(Material to process)

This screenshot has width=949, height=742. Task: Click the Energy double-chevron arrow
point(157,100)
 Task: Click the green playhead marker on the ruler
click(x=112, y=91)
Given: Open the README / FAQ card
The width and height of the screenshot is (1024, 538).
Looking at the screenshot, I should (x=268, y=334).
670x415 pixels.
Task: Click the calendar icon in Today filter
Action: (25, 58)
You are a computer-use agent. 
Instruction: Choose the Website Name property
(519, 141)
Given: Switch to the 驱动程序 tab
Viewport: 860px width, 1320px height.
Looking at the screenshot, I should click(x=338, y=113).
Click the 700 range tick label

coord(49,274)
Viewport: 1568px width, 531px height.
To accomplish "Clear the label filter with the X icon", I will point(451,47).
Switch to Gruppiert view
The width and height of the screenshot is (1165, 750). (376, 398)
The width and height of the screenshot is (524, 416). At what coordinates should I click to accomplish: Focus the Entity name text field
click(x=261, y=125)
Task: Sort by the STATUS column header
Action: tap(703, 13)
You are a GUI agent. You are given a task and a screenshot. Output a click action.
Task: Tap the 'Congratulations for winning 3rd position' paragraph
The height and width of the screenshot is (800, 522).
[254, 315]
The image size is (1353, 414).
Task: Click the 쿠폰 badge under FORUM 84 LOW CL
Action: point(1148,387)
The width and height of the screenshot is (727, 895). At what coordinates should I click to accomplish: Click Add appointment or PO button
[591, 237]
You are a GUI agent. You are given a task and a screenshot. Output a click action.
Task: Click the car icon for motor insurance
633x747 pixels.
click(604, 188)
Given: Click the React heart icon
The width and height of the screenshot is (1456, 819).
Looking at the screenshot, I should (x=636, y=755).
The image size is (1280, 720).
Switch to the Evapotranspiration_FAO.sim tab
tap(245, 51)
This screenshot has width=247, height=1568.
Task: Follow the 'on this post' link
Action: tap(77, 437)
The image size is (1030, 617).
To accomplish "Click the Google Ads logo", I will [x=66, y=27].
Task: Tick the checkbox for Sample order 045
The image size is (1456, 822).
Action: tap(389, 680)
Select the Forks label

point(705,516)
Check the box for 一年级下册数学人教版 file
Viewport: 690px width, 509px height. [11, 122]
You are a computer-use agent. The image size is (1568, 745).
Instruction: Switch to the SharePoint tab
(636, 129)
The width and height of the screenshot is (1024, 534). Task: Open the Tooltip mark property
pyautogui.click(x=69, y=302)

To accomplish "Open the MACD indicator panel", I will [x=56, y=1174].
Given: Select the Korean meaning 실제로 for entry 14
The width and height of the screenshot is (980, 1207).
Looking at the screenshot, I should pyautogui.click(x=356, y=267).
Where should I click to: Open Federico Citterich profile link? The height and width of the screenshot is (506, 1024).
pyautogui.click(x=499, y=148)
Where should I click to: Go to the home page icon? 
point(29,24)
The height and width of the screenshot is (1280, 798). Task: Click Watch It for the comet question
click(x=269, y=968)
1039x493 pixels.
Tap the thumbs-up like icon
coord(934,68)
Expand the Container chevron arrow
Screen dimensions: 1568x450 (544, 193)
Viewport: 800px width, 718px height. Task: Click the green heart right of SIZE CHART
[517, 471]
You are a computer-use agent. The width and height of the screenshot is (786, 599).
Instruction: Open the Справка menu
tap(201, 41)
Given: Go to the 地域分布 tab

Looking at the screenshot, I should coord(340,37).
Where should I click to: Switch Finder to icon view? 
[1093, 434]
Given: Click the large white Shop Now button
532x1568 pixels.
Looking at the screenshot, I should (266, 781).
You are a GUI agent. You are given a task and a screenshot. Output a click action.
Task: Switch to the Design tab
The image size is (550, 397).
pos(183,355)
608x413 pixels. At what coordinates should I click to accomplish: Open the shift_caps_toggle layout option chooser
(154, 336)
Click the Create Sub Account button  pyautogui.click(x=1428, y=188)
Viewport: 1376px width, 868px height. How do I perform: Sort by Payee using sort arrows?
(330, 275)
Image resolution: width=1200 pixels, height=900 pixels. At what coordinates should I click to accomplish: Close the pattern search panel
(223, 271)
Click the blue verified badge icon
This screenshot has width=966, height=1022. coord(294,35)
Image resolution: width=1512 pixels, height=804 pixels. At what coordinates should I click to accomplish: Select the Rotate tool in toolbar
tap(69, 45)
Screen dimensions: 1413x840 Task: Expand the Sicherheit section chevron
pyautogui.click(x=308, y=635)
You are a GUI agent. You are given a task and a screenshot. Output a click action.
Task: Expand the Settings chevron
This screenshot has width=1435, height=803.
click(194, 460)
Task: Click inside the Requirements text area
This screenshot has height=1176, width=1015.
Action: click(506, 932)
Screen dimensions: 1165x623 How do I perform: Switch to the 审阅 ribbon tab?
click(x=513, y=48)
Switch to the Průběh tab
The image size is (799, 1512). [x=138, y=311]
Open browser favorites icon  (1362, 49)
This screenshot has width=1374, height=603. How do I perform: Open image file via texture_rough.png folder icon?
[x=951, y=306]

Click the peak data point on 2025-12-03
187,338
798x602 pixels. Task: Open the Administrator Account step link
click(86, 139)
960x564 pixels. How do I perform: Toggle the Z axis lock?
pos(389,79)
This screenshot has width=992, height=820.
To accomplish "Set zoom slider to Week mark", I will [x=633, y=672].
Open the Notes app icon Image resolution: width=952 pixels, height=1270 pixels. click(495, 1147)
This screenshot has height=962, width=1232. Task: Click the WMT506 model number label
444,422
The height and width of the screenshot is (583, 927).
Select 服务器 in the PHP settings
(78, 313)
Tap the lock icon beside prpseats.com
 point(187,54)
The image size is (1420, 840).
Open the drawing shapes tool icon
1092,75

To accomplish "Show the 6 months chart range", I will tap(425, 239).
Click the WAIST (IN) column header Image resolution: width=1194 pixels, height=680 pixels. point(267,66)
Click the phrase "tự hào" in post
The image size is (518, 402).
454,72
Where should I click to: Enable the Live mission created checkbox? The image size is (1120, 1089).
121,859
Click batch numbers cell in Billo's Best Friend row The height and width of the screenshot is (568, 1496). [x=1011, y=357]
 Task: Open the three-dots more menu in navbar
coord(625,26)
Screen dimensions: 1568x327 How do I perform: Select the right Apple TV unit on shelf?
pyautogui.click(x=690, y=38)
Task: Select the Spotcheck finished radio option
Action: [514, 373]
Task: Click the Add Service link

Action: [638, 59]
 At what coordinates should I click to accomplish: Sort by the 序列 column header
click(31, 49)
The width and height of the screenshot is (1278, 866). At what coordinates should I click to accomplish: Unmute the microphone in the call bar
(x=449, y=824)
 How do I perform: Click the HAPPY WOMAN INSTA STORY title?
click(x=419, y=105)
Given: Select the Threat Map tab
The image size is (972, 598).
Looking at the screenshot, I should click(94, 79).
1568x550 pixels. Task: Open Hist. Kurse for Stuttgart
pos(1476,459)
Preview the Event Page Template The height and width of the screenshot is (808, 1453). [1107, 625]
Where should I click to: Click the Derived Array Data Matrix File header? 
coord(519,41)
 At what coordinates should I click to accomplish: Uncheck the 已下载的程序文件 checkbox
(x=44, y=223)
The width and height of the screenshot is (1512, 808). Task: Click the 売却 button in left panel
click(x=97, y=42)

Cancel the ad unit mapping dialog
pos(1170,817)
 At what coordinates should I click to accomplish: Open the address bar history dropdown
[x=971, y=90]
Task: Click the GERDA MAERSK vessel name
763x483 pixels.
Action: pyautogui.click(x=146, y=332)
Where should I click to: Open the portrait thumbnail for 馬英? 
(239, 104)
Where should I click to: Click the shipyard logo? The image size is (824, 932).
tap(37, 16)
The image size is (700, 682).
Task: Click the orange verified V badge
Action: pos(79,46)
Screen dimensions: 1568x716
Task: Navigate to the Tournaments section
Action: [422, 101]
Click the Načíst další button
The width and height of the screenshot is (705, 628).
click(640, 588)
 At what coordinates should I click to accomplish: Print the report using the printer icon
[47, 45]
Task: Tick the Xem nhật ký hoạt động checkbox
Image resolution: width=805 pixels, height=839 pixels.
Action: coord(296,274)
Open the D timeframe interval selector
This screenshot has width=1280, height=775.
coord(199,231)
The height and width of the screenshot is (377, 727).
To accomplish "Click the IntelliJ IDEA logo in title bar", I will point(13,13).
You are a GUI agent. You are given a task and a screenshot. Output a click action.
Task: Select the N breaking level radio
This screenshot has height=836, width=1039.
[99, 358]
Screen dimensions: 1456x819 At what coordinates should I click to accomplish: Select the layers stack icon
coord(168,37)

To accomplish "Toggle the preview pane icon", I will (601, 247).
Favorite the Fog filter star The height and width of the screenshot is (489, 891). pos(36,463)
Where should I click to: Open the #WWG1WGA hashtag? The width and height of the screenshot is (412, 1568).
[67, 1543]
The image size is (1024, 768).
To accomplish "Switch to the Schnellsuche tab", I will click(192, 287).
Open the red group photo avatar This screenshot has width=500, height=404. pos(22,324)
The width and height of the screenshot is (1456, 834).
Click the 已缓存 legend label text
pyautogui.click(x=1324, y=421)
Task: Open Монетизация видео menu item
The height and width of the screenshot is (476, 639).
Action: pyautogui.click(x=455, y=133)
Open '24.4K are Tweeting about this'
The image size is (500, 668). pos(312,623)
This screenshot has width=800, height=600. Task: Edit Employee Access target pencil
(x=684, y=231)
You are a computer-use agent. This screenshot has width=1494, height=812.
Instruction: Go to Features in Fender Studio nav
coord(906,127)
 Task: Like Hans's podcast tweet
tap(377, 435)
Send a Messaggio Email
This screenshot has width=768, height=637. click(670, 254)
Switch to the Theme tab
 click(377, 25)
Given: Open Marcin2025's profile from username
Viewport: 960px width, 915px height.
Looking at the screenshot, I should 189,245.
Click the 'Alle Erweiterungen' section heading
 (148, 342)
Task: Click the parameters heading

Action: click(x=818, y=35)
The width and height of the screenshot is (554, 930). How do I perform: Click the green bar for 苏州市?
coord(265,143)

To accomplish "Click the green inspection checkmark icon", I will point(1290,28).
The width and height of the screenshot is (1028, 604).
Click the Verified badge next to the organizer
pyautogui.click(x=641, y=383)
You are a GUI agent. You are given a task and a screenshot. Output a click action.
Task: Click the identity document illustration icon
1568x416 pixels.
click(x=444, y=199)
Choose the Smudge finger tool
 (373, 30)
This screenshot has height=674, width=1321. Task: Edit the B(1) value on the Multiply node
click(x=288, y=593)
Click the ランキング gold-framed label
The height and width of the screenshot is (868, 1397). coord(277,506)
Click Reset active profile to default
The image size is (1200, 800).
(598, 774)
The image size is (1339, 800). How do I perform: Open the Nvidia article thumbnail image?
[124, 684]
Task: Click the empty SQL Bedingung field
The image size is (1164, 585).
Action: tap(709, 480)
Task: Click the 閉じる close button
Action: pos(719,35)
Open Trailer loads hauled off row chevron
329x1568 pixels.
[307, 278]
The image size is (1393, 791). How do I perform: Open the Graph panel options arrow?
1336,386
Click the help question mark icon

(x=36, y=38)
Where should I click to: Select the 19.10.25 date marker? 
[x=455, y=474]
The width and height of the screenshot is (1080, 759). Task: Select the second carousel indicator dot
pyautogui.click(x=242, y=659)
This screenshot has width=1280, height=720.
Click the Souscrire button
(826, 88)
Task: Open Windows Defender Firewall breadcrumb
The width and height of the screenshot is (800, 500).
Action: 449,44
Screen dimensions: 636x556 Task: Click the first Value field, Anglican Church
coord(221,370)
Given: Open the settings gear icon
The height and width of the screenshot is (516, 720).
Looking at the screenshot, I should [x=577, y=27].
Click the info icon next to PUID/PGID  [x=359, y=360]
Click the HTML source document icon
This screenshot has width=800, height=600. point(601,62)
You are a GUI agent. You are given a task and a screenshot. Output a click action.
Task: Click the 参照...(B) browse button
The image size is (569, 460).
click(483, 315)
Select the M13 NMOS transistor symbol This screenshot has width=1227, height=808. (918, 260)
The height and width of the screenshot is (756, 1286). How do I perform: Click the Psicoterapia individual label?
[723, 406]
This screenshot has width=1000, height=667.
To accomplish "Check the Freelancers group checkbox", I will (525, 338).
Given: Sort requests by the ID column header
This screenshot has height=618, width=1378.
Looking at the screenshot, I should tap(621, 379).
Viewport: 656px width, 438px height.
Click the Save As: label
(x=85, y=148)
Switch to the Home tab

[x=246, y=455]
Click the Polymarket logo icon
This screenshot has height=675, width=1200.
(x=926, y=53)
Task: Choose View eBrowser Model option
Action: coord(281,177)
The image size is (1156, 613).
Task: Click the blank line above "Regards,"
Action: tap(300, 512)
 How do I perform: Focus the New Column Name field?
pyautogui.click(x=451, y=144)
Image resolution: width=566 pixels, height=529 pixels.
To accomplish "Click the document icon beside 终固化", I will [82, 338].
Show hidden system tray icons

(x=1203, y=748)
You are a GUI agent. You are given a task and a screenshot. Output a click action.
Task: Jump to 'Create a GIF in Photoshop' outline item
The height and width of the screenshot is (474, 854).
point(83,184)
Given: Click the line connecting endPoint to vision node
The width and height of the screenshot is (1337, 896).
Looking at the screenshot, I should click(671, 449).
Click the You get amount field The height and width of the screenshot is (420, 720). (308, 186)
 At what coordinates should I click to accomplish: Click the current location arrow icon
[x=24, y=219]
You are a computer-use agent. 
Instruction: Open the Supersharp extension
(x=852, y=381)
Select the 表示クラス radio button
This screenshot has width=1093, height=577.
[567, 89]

(End Material to process)

-- Try it --
If a line in the data holds the word "item", count it, then state the total alone.

-- Response for this exercise --
2